# Gene expression matrix for each B cell state

In [None]:
import scanpy as sc
import pandas as pd
import matplotlib.pyplot as plt
import os

### Define output path for saving CSV files

In [None]:
output_path = ".../Data/Raw_Data/Male_Donor"   # multiome: Update this to your desired output directory
#output_path = ".../Data/Raw_Data/scRNA_Male_Donor"  # scRNA-seq: Update this to your desired output directory

os.makedirs(output_path, exist_ok=True)  # Create the directory if it doesn't exist

### Load the data

In [None]:
## Multiome Male Donor

data = sc.read_h5ad(".../adata_aggregated_gene.leiden_updated.h5ad")  #multiome
#data = sc.read_h5ad(".../human_B_cell_scRNA_seq_230327.umap.leiden_clusters.h5ad") #scRNA

# Plot UMAP
sc.pl.umap(data, color=['leiden'])
plt.show()

In [None]:
# Define a function to extract subsets based on 'leiden' values
def get_subset(data, leiden_values):
    subset = data[data.obs['leiden'].isin(leiden_values)]
    print(subset)
    return subset

### Male donor Multiom clusters

In [None]:

# Extract subsets for each category
GC = get_subset(data, ['3'])
PB = get_subset(data, ['7'])
ABC_d4 = get_subset(data, ['2'])
d0 = get_subset(data, ['5'])
ABC_d2 = get_subset(data, ['1'])
MBC = get_subset(data, ['6'])

# Create a list of subsets for easier handling
subsets = [GC, PB, ABC_d4, d0, ABC_d2, MBC]
subset_names = ['GC', 'PB', 'ABC_d4', 'd0', 'ABC_d2', 'MBC']

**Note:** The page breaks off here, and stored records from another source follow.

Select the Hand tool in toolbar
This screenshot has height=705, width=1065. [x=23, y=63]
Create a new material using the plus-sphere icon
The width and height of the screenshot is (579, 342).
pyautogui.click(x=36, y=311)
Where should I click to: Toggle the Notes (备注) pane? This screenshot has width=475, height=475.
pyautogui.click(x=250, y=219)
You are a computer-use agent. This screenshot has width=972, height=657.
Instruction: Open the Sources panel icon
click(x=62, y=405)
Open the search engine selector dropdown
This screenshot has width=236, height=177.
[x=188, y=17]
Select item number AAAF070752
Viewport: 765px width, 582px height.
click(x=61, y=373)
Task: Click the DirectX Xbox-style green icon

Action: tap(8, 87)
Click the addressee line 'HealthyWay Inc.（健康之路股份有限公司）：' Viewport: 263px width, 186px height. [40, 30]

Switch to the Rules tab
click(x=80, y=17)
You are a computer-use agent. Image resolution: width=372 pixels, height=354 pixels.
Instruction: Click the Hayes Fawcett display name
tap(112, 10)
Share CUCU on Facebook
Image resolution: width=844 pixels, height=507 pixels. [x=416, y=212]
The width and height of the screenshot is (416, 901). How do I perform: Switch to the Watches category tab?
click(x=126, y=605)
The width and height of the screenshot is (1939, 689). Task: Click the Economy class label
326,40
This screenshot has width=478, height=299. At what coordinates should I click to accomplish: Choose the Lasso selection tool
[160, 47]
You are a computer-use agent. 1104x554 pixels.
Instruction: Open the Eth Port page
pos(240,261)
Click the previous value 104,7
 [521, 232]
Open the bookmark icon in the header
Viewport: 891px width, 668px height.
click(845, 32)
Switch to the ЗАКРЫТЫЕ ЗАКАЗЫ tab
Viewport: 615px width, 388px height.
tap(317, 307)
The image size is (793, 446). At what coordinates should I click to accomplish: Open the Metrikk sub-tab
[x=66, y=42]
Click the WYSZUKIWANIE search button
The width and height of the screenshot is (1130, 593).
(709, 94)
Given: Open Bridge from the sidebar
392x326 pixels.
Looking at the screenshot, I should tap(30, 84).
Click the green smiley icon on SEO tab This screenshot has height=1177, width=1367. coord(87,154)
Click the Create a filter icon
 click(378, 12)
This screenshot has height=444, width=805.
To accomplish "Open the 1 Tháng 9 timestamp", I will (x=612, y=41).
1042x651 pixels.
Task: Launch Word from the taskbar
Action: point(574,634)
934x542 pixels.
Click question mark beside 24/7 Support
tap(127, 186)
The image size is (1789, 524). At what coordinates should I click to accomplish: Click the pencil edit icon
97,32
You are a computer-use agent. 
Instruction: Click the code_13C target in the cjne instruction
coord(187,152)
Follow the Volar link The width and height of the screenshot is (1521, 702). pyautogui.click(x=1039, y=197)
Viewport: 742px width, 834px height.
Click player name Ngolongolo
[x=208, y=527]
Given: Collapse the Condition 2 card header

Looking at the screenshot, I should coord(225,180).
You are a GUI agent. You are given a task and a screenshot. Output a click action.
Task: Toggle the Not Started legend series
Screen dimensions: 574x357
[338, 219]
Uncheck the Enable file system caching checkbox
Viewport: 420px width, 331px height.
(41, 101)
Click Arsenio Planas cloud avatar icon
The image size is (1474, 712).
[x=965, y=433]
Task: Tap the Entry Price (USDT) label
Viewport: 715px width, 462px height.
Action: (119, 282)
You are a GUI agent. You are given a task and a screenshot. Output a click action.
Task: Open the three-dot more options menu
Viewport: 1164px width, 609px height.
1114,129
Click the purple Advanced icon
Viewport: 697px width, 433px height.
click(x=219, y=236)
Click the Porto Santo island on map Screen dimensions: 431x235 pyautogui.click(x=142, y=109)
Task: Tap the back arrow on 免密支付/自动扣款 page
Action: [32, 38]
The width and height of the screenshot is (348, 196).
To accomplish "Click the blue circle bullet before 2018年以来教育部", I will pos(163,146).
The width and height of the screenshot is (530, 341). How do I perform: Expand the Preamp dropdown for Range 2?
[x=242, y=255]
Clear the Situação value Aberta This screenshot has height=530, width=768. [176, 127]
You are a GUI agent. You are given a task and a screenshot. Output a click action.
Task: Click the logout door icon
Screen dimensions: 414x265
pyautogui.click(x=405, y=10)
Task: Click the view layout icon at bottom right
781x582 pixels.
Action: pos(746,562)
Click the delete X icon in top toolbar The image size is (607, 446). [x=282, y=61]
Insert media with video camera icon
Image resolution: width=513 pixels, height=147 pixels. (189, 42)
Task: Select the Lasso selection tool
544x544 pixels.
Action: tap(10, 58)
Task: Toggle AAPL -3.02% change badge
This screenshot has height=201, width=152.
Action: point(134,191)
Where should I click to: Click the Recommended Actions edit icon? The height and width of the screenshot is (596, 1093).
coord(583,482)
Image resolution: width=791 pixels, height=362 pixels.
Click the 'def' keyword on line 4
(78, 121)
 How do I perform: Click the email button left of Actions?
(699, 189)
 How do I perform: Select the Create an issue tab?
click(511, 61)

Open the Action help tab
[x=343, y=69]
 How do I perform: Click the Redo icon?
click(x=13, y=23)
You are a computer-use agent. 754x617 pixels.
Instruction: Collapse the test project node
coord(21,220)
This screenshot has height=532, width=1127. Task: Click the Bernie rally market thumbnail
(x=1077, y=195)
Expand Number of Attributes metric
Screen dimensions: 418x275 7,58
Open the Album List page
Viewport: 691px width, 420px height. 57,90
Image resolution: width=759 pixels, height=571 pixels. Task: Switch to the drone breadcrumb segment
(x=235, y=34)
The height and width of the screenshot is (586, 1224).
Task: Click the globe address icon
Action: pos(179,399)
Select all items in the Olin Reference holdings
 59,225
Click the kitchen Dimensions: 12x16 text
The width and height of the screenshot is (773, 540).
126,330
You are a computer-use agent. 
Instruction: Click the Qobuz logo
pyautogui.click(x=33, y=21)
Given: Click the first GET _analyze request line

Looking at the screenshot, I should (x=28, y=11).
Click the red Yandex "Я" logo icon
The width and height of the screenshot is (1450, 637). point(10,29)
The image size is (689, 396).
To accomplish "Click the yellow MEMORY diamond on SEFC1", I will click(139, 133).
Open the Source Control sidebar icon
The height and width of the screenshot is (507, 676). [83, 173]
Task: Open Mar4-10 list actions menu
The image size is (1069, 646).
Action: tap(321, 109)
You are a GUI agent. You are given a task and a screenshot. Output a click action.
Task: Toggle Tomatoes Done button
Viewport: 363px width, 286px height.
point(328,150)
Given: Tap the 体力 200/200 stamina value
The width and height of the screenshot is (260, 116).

# Convert data to dense format and save as CSV
for subset, name in zip(subsets, subset_names):
    mtx = subset.X.toarray()
    mtx_df = pd.DataFrame(mtx, index=subset.obs_names, columns=data.var_names)
    mtx_df.to_csv(os.path.join(output_path, f"{name}.csv"), index=True)
    print(f"Saved {name}.csv with shape {mtx.shape}")

### Male donor scRNA-seq Data

In [None]:
# Extract subsets for each category
GC = get_subset(data, ['1'])
PB = get_subset(data, ['0', '8'])


# Create a list of subsets for easier handling
subsets = [GC, PB]
subset_names = ['GC', 'PB']

# Convert data to dense format and save as CSV
for subset, name in zip(subsets, subset_names):
    mtx = subset.X.toarray()
    mtx_df = pd.DataFrame(mtx, index=subset.obs_names, columns=data.var_names)
    mtx_df.to_csv(os.path.join(output_path, f"{name}.csv"), index=True)
    print(f"Saved {name}.csv with shape {mtx.shape}")